%%
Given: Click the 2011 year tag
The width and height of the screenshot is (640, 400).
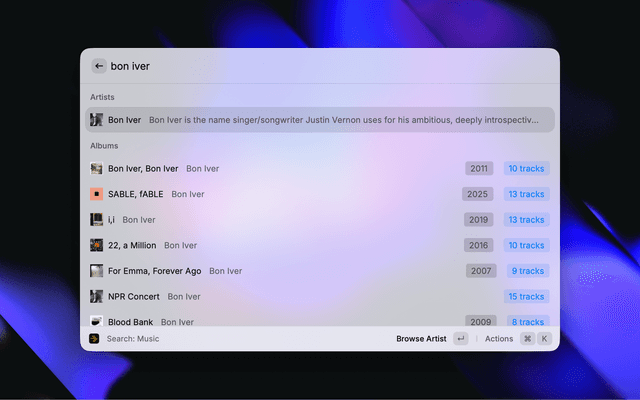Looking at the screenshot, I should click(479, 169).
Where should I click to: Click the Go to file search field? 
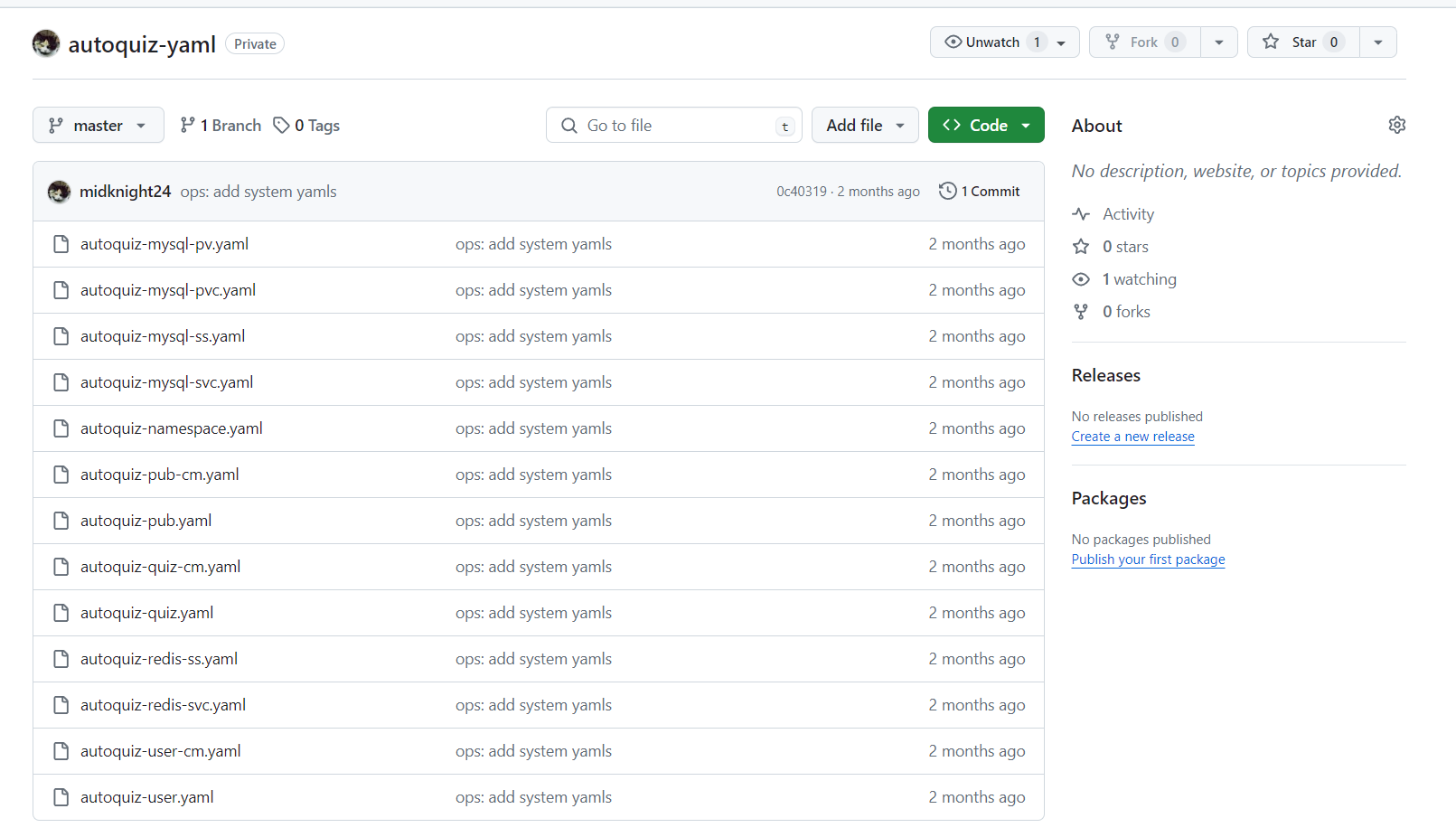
%%
%%
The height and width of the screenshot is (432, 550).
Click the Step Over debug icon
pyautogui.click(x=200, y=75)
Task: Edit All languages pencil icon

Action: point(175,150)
%%
TASK DIRECTIONS – Copy exactly the material above from the line with "Given: Click the 2011 year tag" to the line with "Where should I", ends included, and nothing else. Leave out any picture.

PROBLEM SOLUTION –
Given: Click the 2011 year tag
The width and height of the screenshot is (640, 400).
Looking at the screenshot, I should click(479, 169).
Where should I click to: Click the Go to file search field? 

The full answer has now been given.